WORK ORDER => Print the records below word for word, beginning with the first line and ending once the line containing "Asie (438, 11)" is printed.

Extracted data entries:

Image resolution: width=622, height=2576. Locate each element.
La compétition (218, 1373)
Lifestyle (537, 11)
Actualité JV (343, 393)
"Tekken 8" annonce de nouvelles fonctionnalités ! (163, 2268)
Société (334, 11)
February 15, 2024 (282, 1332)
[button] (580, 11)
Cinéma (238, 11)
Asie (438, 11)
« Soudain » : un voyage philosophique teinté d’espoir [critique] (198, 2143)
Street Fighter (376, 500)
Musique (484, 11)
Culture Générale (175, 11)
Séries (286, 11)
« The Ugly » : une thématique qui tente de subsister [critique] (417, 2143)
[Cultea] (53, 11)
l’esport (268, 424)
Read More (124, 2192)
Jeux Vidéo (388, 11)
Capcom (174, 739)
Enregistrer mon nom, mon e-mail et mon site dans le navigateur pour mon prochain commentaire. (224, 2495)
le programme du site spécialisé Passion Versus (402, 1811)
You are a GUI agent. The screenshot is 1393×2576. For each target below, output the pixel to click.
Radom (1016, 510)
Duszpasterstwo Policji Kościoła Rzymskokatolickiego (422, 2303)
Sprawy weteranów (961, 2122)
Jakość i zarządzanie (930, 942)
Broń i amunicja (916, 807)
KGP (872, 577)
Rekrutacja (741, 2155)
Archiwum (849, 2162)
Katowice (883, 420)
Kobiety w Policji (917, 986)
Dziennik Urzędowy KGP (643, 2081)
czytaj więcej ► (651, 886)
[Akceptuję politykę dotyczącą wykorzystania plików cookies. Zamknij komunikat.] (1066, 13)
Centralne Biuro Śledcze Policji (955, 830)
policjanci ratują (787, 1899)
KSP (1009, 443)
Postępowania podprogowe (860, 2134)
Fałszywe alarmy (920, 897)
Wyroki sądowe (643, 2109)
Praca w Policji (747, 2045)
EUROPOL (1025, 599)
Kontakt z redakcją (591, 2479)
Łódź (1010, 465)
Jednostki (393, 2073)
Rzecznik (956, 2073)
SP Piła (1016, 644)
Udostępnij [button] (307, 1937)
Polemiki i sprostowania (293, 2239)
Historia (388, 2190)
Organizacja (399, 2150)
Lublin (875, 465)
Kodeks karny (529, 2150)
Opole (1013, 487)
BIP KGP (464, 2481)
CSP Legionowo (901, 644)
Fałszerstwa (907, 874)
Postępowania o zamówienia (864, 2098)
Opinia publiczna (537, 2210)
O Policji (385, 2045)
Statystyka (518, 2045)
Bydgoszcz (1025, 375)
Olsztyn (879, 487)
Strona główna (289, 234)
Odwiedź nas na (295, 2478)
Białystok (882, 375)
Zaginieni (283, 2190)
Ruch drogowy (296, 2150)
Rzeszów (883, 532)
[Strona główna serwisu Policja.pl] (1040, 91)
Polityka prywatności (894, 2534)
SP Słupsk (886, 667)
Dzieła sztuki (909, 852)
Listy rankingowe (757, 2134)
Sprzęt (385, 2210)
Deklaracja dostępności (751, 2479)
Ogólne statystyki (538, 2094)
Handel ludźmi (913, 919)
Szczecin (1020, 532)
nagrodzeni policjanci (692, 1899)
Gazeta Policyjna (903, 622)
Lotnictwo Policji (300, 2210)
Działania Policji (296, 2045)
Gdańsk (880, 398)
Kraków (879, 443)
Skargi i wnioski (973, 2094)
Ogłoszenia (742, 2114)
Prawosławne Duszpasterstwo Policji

TASK OUTPUT =>
Image resolution: width=622, height=2576. Locate each element.
La compétition (218, 1373)
Lifestyle (537, 11)
Actualité JV (343, 393)
"Tekken 8" annonce de nouvelles fonctionnalités ! (163, 2268)
Société (334, 11)
February 15, 2024 (282, 1332)
[button] (580, 11)
Cinéma (238, 11)
Asie (438, 11)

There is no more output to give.